大原幽学・・・農村改革運動を指導したが、幕府から嫌疑受け失意の自殺

 大原幽学は天保・嘉永・安政期の混乱した世相の中、下総国香取郡長部村(現在の千葉県旭市)を拠点に、房総の各地をはじめ信州上田などで農民の教化と農村改革運動を指導し、大きな事績を挙げた人物だ。1838年、世界で初めて「先祖株組合」という農業協同組合を創設したほか、道徳と経済の調和を基本とした性楽(せいがく)を説き、農民や医師、商家の経営を実践、指導した。

しかし、急激な性学運動の発展と、農民が一村を越えて労働と学習を共にしたことが、幕府の怪しむところとなり、不幸にも幽学は幕府の取り調べを受けた末、理不尽にも有罪となり、失意のうちに自殺、62歳の生涯を閉じた。幽学の生没年は1797(寛政9)~1858年(安政5年)。

 大原幽学の出自は定かではない。ただ、武士階級の出身だったことは間違いないとみられ、尾張藩の重臣、大道寺直方の次男として生まれたとの説もある。18歳のとき、故あって勘当され、関西・四国を長く放浪していたという。1831年(天保2年)、房総を訪れ「性学」という、儒学を基礎とする独自の実践道徳を講ずるようになり、門人を各地に増やしていった。

性学とは、欲に負けず、人間の本性に従って生きる道を見つけ出そうとする学問のこと。門人は道友(どういう)と呼ばれ、長部村に招かれ腰を落ち着けた幽学は、性学道友の農民を指導。農村の再興を図り、農民が協力し合って自活できるように、各種の実践仕法を行って成果を挙げた。

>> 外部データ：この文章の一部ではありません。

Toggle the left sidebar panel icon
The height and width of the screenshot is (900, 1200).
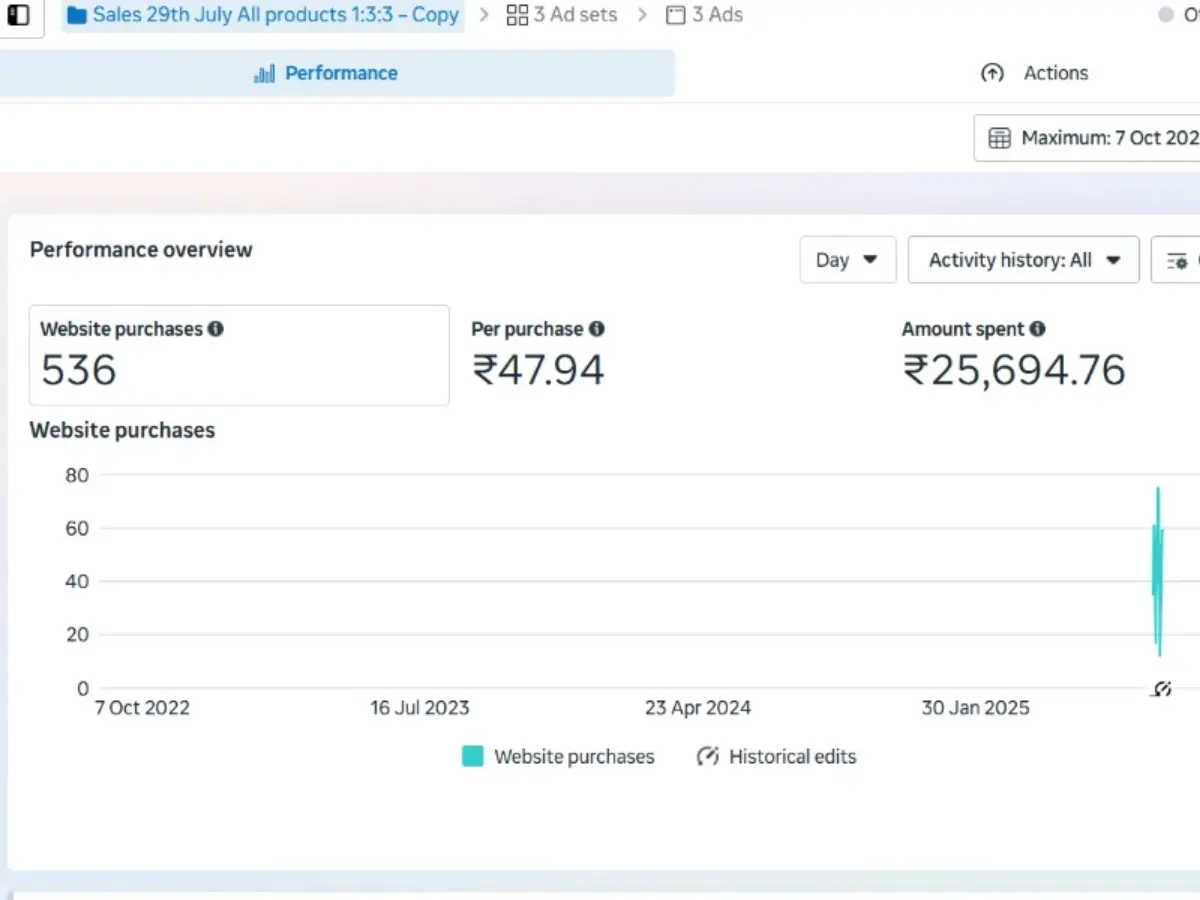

 農村の立て直しおよび組織化に貢献したのが「先祖株組合」だ。これは、今日の信用組合のようなものの前身と考えていいものだが、しかしその根本的な考え方は家族制度を維持するための預金とその運用にあった。そして、さらにいえば、それは家を中心にしているだけに、団結の強いものだった。これに集まる人々は、次のような誓約を交わしていた。

<連中誓約之事>
一.博打
一.不義密通
一.賭 諸勝負
一.職業二種
一.女郎買
一.強慾
一.謀計
一.大酒
一.訴訟発頭
一.狂言或は手躍、浄瑠璃、長唄、三味線之類、人の心の浮かるる所作

 かくの如く誓約致すの上は、私共若し右体無道の行ひ仕る事之れあるに於ては、何程厳敷(きびしく)御誡(おいさめ)下され候とも、御受け申し、急度相慎み申すべく候、万一其の御誡を相背(そむ)くに於ては、道友衆中より破門なされ候共、聊(いささ)かも御怨み申すまじく候
-というのだ。このような誓約を持っている組合は強い。

 幽学は「先祖株組合」の創設のほかに農業技術の指導、耕地管理、質素倹約の奨励、博打の禁止など農民生活のあらゆる面を指導した。「改心楼」という教導所も建設された。1848年(嘉永元年)、長部村の領主清水氏は長部村の復興を賞賛し、領内の村々の模範とすべきことを触れている。

 しかし、門人の急増、教導所「改心楼」の建設などが「関東取締出役」の嫌疑を受け、不幸なことに幽学は幕府評定所の取り調べを受けることになる。評定所の役人たちはなかなか判断が下せず、幽学の罪を断ずるのに7年余りもの歳月を費やしてしまった。

その結果、1857年(安政4年)、幕府の判決が下り、理不尽にも彼は「百日押込(おしこめ)」の刑を申し渡され、江戸にて謹慎の身となる。改心楼は取り壊し、先祖株組合の解散も決まった。翌年、刑期を終えて長部村に帰村した幽学は、失意のうちに村の共同墓地で、古式の通りに腹を切って喉を突き、見事な最期を遂げた。

 主な著作に「微味幽玄考」「性学趣意」などがある。